Next, we explored substitutions at the α-position to study the enantioselectivity of the enzymatic oxidation reaction. Even though trans-α,β-dimethylstyrene (17) was not used as substrate in the screening, and the enzyme therefore was not selected for enantioselectivity during the directed evolution, the KS enabled the synthesis of the chiral ketone 12 with good enantioselectivity towards the (S) enantiomer (enantiomeric ratio, 87:13, S/R; Fig. 6a and Supplementary Fig. 13). Stereoselectivity is achieved by enantiofacial discrimination during the 1,2-hydride migration after the first C–O bond formation, in line with previous observations for a related engineered enzyme14. The enantioselectivity detected is also consistent with the selectivity model proposed on the basis of the computational modelling carried out on trans-β-methylstyrene (Supplementary Fig. 13). It is worth highlighting that catalytic asymmetric oxidation of internal alkenes to chiral ketones is currently unknown. Further engineering of this cytochrome P450 enzyme or other iron-dependent monooxygenases will reveal whether KSs can be generated with even higher enantioselectivity.

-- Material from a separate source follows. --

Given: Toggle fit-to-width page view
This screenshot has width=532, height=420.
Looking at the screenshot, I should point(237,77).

The activity of the KS could be further optimized by changing the reaction conditions. Lengthening the reaction time and application of a cofactor recycling system enabled the conversion of alkene 1 to ketone 2 with a TTN of up to 4,750 (Supplementary Fig. 14). To demonstrate that these reactions can be performed on a preparative scale (1.0 mmol), phenylacetone (2) was synthesized using a catalyst loading of 0.025 mol% KS (Fig. 6b). The product was isolated in 61% yield, with atmospheric oxygen and glucose as the only stoichiometric reagents.

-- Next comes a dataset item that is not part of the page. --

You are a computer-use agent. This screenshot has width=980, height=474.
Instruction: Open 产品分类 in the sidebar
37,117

Formal asymmetric hydrofunctionalization of internal alkenes

Laboratory evolution of non-natural enzyme function can provide access to new synthetic pathways and solve long-standing challenges in synthesis36,37,38. In this regard, we performed asymmetric redox hydrations and hydroaminations on internal arylalkenes by combining the KS with ketoreductases39,40 and imine reductases41,42 in cascade reactions on a preparative scale (1.0 mmol). Using this set-up, the unactivated internal arylalkene 1 was converted into chiral phenylethanols and phenylethylamine, which are important structural motifs in top-selling pharmaceuticals (Supplementary Fig. 15). The chiral alcohols 13 and 14 as well as amine 16 were produced with excellent enantioselectivity (enantiomeric ratio of up to >99:1) in isolated yields of 66, 69 and 39%, respectively (Fig. 6b). An important feature of these reactions is that (1) they only depend on simple stoichiometric reagents such as atmospheric oxygen and isopropanol (asymmetric hydration) or atmospheric oxygen and glucose (asymmetric hydroamination) and (2) simple unprotected amines (such as 15) can be used as amine donors. This approach can in principle be expanded to other internal arylalkenes (Fig. 6a) or other amines as amine donors42,43.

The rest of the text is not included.